Laiklik, aydınlanma bir zorlu yoldur. Tereddütü gevşemeyi kaldırmaz.
Anayasal monarşi iliklerinize kadar yerleşirse artık sizi de çarklarında öğütür. Gün gelir size; “ sen işine bak !“ derler.
Laiklik saçma sapan bir din karşıtlığı değil, dinin vesayet altından kurtulmasıdır. Uygar olmaktır. Laikliğin olmadığı hiçbir toplumda sistemli bir üretim düzeni olamaz. Üretim bölüşüm ilişkileri olamaz. Feodalizm bilimsel teknolojik üretimin ayak bağıdır.
Küçük burjuvazi de laikliğe tedbirli ve ürkek yaklaşmaktadır. Çünkü ufku bu derin paradoksu anlayabilecek kadar geniş değildir.
Peki, işçi sınıfı?..
İşçi sınıfı şaşmaz biçimde bu ilişkinin içindedir. Her gün, her dakika monarşik sistemin baskıları altındadır. O var olduğu sürece nefes alamaz.. Alamayacaktır. Ne yolda yürüyebilirler, ne sendikal faaliyet yürütebilirler! Ancak, buradan çıkışın hangi siyasal sistemde olabileceğini öğrenirler. Bunun için de işçi sınıfı laikliğin reddedilemez dostudur. Hiç bir aydınlanma hareketi işçi sınıfını ürkütmez, tedirgin etmez. Aksine umutlandırır.

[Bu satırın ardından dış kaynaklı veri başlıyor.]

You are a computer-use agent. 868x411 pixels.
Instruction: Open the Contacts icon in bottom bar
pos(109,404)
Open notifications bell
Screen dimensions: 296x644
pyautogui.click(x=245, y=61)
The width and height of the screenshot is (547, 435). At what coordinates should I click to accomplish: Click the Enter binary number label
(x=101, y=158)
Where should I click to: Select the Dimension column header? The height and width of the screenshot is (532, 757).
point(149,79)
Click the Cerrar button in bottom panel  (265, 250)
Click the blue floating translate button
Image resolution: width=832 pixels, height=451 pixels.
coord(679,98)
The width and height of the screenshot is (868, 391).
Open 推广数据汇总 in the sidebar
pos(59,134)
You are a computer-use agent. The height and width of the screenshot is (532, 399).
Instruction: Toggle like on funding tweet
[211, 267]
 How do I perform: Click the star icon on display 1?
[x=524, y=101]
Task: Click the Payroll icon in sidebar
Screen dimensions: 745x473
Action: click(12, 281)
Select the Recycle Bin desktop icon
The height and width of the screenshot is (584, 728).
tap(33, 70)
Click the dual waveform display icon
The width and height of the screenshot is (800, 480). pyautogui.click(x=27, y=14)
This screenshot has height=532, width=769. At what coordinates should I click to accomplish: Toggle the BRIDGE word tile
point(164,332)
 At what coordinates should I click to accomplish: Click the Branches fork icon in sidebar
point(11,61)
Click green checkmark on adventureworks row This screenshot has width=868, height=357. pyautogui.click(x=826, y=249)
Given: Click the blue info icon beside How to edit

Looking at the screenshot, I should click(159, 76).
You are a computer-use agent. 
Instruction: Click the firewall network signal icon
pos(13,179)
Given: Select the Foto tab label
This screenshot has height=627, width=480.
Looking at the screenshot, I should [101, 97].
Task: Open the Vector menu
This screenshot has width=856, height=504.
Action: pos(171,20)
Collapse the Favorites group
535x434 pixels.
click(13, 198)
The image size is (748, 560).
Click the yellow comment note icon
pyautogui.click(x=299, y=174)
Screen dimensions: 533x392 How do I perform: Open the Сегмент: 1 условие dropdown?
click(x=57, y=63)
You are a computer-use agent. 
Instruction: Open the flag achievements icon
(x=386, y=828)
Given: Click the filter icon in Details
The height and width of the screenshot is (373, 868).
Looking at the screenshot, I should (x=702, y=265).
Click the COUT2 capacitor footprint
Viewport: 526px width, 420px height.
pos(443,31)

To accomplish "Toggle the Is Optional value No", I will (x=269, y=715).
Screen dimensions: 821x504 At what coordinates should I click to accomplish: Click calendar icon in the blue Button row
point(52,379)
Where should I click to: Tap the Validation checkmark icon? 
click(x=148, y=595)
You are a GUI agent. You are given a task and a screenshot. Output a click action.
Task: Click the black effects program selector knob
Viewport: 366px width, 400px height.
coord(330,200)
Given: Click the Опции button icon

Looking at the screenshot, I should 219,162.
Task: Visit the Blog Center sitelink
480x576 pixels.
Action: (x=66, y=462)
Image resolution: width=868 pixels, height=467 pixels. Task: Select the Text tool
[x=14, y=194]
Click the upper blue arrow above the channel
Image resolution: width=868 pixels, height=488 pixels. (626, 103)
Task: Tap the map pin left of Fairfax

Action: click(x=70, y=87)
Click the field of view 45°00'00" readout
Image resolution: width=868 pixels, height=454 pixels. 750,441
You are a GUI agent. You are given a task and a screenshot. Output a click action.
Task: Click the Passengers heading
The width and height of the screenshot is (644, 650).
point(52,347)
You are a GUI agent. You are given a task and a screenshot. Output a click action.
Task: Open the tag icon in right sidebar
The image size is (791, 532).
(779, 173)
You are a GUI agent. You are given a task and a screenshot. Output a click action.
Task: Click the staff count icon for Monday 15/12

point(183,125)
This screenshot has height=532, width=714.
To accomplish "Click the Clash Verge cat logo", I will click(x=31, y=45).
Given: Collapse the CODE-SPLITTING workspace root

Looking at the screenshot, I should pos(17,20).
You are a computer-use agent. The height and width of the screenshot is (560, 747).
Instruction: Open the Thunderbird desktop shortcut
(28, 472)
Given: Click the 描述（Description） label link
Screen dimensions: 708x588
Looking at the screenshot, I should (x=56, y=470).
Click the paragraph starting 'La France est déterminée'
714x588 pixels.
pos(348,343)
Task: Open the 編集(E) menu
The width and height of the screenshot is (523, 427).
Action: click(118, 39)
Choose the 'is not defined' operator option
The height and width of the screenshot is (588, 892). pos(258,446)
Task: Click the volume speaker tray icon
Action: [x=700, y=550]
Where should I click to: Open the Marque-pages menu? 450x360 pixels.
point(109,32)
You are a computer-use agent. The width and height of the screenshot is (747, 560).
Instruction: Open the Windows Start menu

Kapitalizm derin bir çaresizlik yaşamaktadır. İnsanlara sunabileceği bir şeyleri yoktur. İşte bu nedenle korkaktır burjuvazi.. Çünkü artık top kitlelerin elindedir. Küresel çapta bir arayış, yeni bir çıkış dalgası gelmektedir derinlerden. Bu nedenle monarşizme pirim vermektedir, bu nedenle feodalizmin en gerici dinsel ilişkilerinin yolunu açmaktadır. Çünkü korkaktır. Kaybetmekten korkmaktadır.